Current evidence suggests that the assessment of dissociative symptoms could be useful in differentiating patients with BD from those with unipolar major depression during depressive episodes. It has been reported that patients with BD are more likely to report dissociative symptoms than those patients with unipolar depression (Chatterjee et al. 2018). Moreover, dissociative symptoms may precede the onset of the disorder and could be a risk factor for the development of BD (Hariri et al. 2015). Besides, dissociative symptoms are frequently associated with a worse prognosis and a greater number of mood fluctuations (Aas et al. 2016; Amare et al. 2020; Depp et al. 2016; Mula et al. 2009; Yayla et al. 2015). Moreover, available data suggest that the presence of dissociative symptoms is considered a marker of poor treatment response in BD (Dualibe and Osório 2017). Despite dissociative symptoms can have a potential impact on the psychopathological burden of patients with BD, only a few studies have assessed the relationship between dissociative and psychotic symptoms and treatment response to mood stabilizers.

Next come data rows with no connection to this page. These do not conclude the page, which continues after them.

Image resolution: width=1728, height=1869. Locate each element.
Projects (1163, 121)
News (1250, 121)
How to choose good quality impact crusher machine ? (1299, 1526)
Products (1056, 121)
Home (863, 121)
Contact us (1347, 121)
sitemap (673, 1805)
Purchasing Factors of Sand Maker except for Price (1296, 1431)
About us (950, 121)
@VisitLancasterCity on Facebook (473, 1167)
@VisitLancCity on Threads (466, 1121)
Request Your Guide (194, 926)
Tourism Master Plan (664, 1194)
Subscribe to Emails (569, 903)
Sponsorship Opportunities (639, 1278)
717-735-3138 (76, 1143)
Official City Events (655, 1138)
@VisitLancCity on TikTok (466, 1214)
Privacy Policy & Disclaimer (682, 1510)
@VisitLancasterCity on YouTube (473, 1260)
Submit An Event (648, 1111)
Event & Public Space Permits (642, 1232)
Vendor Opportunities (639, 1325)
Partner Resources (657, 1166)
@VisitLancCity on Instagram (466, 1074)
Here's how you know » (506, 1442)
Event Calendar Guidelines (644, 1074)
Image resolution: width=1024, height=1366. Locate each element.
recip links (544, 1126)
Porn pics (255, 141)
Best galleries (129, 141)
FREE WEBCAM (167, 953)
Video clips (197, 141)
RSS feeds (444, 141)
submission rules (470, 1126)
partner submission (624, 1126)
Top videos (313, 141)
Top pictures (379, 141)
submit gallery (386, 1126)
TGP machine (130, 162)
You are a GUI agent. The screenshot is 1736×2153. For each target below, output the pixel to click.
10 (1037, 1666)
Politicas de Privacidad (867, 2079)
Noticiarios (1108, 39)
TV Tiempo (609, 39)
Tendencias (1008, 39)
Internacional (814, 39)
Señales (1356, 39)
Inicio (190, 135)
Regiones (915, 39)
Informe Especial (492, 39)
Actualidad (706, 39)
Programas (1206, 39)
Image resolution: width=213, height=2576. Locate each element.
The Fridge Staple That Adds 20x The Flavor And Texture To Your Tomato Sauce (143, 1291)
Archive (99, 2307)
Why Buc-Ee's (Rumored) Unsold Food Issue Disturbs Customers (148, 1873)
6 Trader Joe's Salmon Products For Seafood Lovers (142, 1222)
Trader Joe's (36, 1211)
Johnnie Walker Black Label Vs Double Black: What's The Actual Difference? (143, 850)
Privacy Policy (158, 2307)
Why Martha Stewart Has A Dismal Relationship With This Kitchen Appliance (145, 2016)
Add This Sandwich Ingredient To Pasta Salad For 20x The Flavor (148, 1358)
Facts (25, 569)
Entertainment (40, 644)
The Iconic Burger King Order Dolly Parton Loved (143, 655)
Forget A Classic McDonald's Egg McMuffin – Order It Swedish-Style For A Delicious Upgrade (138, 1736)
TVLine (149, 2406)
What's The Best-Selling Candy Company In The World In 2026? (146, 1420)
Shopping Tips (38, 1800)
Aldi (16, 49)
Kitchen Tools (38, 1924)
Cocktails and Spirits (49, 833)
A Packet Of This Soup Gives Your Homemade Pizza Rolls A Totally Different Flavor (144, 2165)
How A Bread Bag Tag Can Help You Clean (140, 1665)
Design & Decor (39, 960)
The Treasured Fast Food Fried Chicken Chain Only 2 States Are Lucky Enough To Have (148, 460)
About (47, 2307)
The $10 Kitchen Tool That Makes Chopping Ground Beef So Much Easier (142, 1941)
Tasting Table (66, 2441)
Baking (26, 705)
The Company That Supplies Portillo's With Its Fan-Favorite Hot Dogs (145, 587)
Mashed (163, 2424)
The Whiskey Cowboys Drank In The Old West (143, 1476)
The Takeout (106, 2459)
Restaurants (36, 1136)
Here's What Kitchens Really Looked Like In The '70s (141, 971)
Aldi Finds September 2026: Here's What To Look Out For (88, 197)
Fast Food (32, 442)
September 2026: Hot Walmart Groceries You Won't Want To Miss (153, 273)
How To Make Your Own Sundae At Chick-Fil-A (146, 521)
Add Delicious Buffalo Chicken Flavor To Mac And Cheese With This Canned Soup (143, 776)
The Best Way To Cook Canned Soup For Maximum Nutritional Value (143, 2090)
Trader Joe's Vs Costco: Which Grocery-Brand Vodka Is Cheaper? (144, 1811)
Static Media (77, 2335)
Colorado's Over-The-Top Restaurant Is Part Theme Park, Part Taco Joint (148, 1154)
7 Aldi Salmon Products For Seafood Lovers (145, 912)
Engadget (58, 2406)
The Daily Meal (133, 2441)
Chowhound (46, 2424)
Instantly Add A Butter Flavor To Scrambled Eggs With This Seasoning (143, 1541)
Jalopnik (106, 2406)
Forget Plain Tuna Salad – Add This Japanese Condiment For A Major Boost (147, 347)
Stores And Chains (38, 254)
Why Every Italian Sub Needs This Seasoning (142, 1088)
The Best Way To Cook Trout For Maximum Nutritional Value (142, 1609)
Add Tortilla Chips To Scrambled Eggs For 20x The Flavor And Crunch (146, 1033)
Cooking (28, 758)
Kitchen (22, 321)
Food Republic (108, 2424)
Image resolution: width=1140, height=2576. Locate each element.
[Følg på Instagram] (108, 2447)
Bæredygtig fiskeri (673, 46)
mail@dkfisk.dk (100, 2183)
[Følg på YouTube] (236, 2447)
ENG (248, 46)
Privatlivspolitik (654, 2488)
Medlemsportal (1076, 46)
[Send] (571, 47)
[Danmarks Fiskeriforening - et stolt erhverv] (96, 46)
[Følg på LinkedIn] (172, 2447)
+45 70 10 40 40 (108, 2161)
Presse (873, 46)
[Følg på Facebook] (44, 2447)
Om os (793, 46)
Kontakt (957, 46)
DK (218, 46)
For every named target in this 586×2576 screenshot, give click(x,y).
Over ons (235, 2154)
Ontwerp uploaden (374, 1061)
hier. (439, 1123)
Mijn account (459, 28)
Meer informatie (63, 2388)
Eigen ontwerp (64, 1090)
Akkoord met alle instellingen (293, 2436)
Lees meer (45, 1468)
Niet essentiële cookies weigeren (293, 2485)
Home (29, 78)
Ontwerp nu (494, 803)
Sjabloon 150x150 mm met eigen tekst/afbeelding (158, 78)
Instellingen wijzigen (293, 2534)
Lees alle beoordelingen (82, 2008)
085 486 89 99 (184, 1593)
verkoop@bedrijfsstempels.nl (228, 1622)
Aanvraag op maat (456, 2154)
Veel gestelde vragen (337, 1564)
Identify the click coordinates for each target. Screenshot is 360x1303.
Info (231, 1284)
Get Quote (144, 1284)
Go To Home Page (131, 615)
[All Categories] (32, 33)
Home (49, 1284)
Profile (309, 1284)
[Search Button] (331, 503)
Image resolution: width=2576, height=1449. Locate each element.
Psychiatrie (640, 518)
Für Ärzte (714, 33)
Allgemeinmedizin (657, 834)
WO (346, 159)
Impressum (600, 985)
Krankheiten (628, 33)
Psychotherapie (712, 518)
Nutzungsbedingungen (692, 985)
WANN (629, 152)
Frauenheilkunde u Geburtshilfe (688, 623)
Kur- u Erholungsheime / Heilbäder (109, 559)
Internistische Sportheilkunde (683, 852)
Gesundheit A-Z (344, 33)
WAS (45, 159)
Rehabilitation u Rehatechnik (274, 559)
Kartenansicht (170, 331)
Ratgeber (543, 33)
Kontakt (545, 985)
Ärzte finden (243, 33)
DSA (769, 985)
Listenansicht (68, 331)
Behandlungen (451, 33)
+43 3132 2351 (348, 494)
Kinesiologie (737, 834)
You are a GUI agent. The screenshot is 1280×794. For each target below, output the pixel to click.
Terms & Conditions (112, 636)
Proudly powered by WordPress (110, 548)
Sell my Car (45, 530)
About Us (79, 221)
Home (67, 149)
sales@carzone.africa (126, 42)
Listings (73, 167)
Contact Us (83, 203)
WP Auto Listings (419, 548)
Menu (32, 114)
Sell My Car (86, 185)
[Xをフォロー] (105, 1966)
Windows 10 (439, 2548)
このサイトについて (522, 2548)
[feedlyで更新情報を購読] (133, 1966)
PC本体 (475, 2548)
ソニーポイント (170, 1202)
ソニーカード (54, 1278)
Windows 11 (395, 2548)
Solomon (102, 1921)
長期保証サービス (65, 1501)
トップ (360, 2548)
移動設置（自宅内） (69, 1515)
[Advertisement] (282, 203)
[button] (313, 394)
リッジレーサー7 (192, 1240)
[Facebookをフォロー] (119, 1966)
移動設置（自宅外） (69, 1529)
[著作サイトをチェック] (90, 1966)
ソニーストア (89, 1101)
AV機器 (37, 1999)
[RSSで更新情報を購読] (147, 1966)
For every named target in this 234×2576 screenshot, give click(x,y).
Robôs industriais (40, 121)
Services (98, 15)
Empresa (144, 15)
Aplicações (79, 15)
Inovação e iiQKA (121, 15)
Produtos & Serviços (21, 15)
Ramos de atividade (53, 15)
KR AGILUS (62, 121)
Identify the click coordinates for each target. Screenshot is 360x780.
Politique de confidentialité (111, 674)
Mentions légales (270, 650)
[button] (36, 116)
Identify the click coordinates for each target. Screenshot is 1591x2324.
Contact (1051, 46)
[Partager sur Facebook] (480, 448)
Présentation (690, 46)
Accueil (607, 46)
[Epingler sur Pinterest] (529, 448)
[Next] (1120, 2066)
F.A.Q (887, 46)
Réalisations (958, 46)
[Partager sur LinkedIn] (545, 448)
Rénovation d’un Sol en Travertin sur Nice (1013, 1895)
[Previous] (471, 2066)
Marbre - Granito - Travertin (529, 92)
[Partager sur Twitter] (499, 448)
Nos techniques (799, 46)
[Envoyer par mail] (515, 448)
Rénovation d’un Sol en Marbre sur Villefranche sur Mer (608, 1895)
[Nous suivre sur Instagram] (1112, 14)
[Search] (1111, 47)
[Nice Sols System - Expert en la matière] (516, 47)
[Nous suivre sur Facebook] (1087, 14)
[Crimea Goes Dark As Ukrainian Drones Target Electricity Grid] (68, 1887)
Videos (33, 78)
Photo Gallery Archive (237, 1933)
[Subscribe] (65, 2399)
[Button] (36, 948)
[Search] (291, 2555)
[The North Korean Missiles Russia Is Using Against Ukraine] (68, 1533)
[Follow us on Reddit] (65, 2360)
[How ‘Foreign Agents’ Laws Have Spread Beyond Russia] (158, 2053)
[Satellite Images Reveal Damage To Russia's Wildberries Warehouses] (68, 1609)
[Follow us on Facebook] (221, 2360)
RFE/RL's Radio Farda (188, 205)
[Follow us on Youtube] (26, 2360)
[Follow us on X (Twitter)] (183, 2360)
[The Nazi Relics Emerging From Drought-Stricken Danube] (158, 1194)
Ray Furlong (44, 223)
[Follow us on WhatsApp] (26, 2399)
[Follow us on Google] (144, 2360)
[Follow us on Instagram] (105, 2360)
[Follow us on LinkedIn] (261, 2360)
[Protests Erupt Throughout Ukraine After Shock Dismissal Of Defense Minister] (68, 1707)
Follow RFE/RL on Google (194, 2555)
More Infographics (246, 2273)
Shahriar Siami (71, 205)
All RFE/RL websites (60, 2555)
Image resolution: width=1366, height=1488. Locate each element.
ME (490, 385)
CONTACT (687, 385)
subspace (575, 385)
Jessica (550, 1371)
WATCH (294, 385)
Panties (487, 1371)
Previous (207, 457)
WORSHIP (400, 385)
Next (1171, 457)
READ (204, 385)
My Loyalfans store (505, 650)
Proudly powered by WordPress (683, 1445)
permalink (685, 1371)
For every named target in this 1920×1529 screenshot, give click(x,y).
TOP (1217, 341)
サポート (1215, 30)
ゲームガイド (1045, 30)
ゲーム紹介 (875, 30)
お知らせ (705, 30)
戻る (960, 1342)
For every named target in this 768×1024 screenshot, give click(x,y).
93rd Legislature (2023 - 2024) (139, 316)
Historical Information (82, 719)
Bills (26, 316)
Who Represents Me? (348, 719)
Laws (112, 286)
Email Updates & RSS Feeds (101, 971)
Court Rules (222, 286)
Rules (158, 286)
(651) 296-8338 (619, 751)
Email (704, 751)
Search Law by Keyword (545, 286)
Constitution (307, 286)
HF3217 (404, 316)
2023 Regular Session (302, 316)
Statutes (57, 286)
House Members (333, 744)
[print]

The aims of the present study are twofold: 1) to assess the relationship between the presence of dissociative symptoms and the onset of psychotic symptoms in patients with BD; 2) to assess those clinical and socio-demographic characteristics more frequently associated with dissociative symptoms and to assess the potential role of dissociative symptoms on response to treatment with mood stabilizers.

Participants and procedures

This is a naturalistic observational study. Patients were consecutively recruited at the psychiatric outpatients unit of the University of Catanzaro, from May 2019 to January 2020. Patients were included in the study if they met the following criteria: (1) age between 18 and 65 years, (2) diagnosis of type-I or type-II bipolar disorder according to the Diagnostic and Statistical Manual of Mental Disorders-fifth edition (DSM-5) (First et al. 2016). No other inclusion criteria were selected to obtain a sample as similar as possible to patients routinely seen in the real world. The following exclusion criteria were applied: 3) diagnosis of dementia, intellectual disability, epilepsy, or another medical condition associated with psychiatric symptoms; 3) diﬃculty in understanding the questions asked; 4) alcohol and substance abuse or dependence.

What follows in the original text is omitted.